By Tim Brisibe | July 26, 2018 | Last updated on September 15, 2023
4 min read
Historic Buildings on Barrington Street between Prince Street and Sackville street in downtown Halifax
© Wangkun Jia / 123Rf Stock Photo

This article was co-written by Rebecca Cicco, CPA, CA, director of tax and estate planning at Mackenzie Investments.

In today’s Canada, where those aged 65 years and older outnumber those aged 14 and younger, adult children are increasingly faced with the challenge of assisting an aged parent with the possible transition from their homes to what’s known as a collective dwelling.

Based on the last census, more than 425,000 Canadians aged 65 and older live in collective dwellings: nursing homes, long-term care facilities and seniors’ residences. The Conference Board of Canada projects that this number will exceed 610,000 by 2026.

For seniors contemplating a move to collective dwelling, they or their children must decide what to do with their principal residence and should understand the related tax and estate implications.

The principal residence usually represents significant value and occupies a central place in estate planning, particularly as the senior contemplates a permanent transition to a collective dwelling, or ultimately upon his or her death. Many seniors may expect their former home to qualify for the principal residence exemption (PRE) throughout their stay in a collective dwelling.

Read: Best tax options to transfer the cottage to kids

This concern is certainly more pronounced for a single individual or a surviving spouse or common-law partner. From a tax perspective, the home must qualify as a principal residence in order to be exempt from capital gains tax when disposed or deemed disposed, which requires the taxpayer (or taxpayer’s child) to ordinarily inhabit the property. Consequently, the taxpayer will not meet the criteria for the tax years spent living in a collective dwelling. This fact catches many families off-guard when a parent dies or the home is sold.

To avoid such a surprise, here are some considerations to help in discussions with your clients and their families as they explore the possibility of transitioning to collective dwelling living.

Sell the home

The default option is to sell the senior’s principal residence, especially if they require the proceeds of sale to fund their new collective living lifestyle.

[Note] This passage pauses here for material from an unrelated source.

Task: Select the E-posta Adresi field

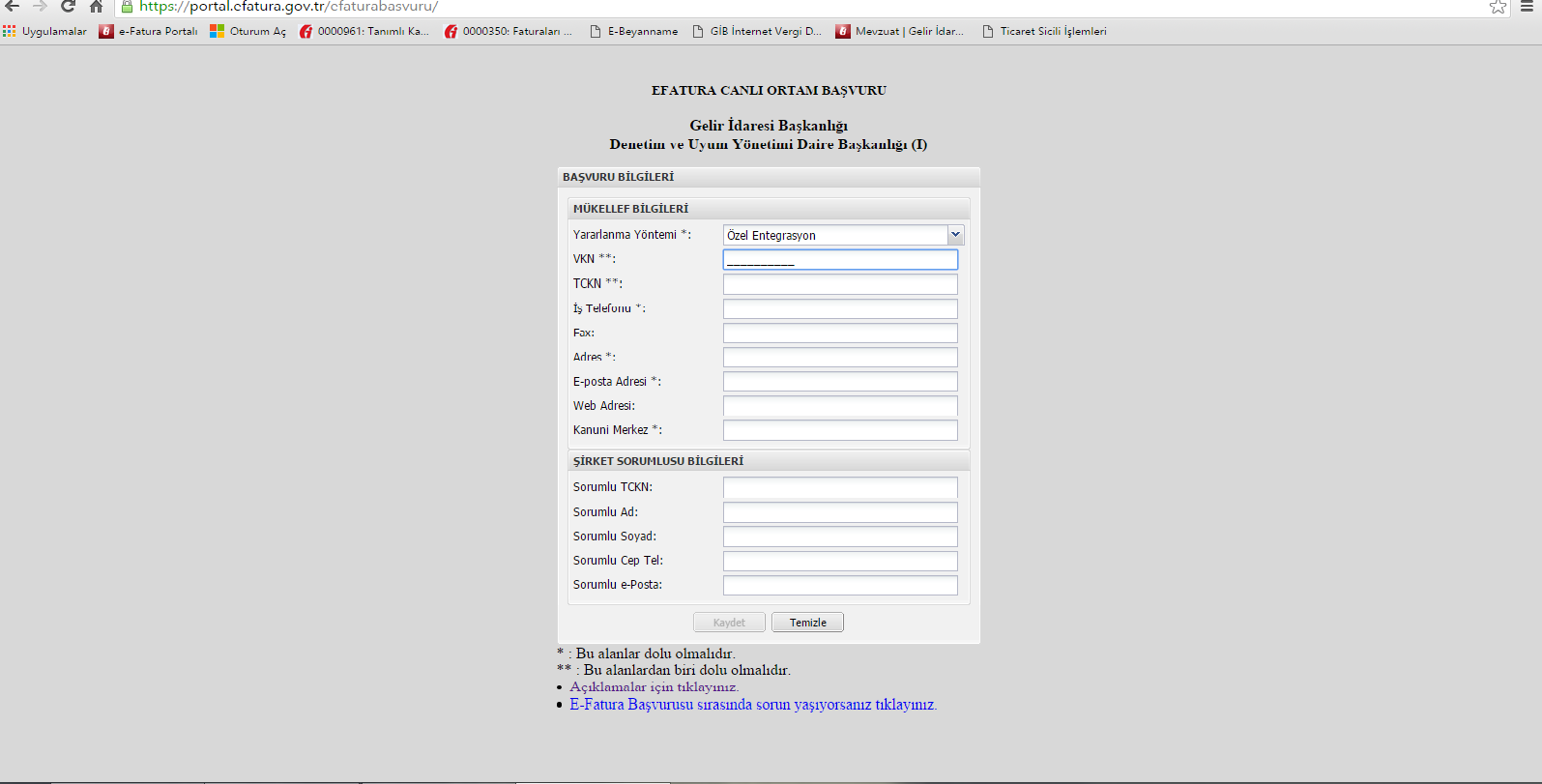Action: point(840,382)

In this case, they can use the PRE to minimize or eliminate any capital gains tax on the property. Additionally, the proceeds could be used to provide an early inheritance for children or other beneficiaries.

Have an adult child reside in the home

If a parent does not wish to sell the property, or they are indecisive while in collective living, they may wish to take advantage of the “ordinarily inhabited” rule by having an adult child occupy the home during this period. In such a scenario, the home can still be designated as the parent’s principal residence for the period when the adult child lives at the property. The onus is on the adult child to ensure this decision makes sense based on their personal circumstances.

Aging in place

A senior may prefer to reside in their principal residence when a live-in caregiver can be retained. This may require renovations to accommodate potential physical limitations. Federal and provincial non-refundable tax credits may be available to assist Canadians when considering this option. This allows the senior to maintain their current lifestyle while still benefiting from the PRE.

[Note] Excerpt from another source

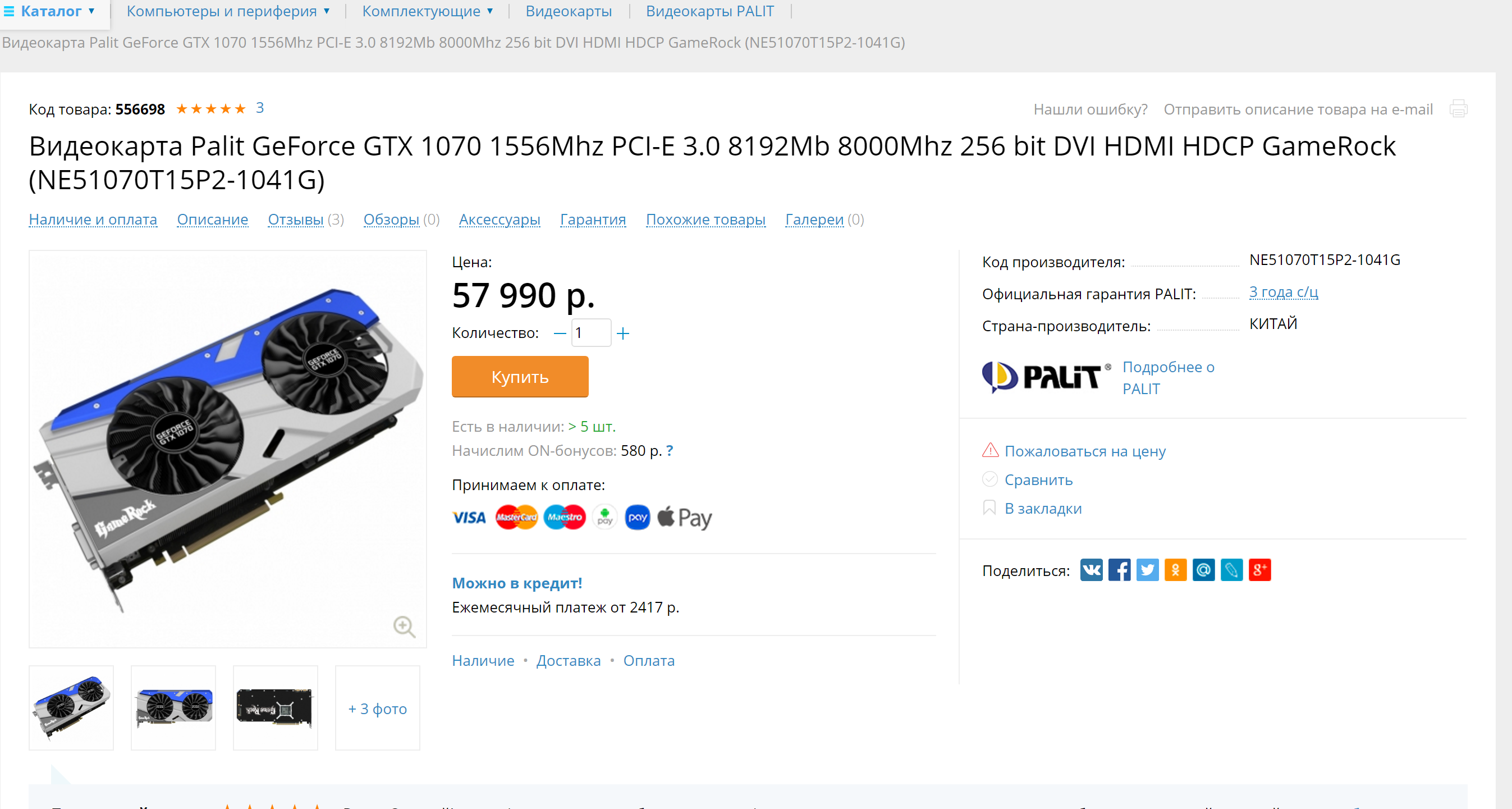Click the printer icon to print page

Rent out the home (change in use)

If the homeowner does not wish to sell the home but still requires another income stream to fund the collective living lifestyle, they may consider renting the home. For income tax purposes, this means converting the principal residence into an income-producing property.

Read: Deceased mom’s estate causes tax nightmare

When a taxpayer converts a principal residence to a rental property, subsection 45(1)(a) of the Income Tax Act deems the taxpayer to dispose of and to immediately reacquire the property at fair market value. Generally, income-producing properties cannot be designated as a taxpayer’s principal residence unless the taxpayer qualifies for and files a subsection 45(2) election.

The subsection 45(2) election deems no change in use to have occurred and allows a taxpayer to designate the home as their principal residence for up to four tax years during the time it is used for income-producing purposes–thus deferring the deemed disposition until the property is sold–provided:

  • no tax depreciation is claimed on the property while the election is in effect; and
  • all rental (or business) income is reported.

To designate an income-producing property as a principal residence for an additional four taxation years:

  • no other property may be designated by the taxpayer as their principal residence; and
  • the taxpayer must remain resident or deemed resident of Canada.

To make the election, the taxpayer must file a letter with the personal T1 income tax return in the year the change in use occurs. The subsection 45(2) election may prove useful if the property’s value is expected to continue appreciating after the change of use. This way, the unrealized gain can be sheltered by the PRE.

Other considerations

As a reminder, CRA’s administrative policy regarding the PRE now requires taxpayers to report actual or deemed sales of real property, including a principal residence, occurring after January 1, 2016, on their personal T1 income tax return.

Read: House flipping has tax consequences: CRA

Further, seniors should consider executing an enduring power of attorney (for property) to provide for certain powers, including rent or sale. If the home is sold pursuant to an enduring power of attorney, the idea would be to hold the sales proceeds in trust for the donor’s benefit, as attorneys are generally precluded from making testamentary dispositions.

Tim Brisibe

Tim Brisibe, TEP, is Director, Tax & Estate at Mackenzie Investments.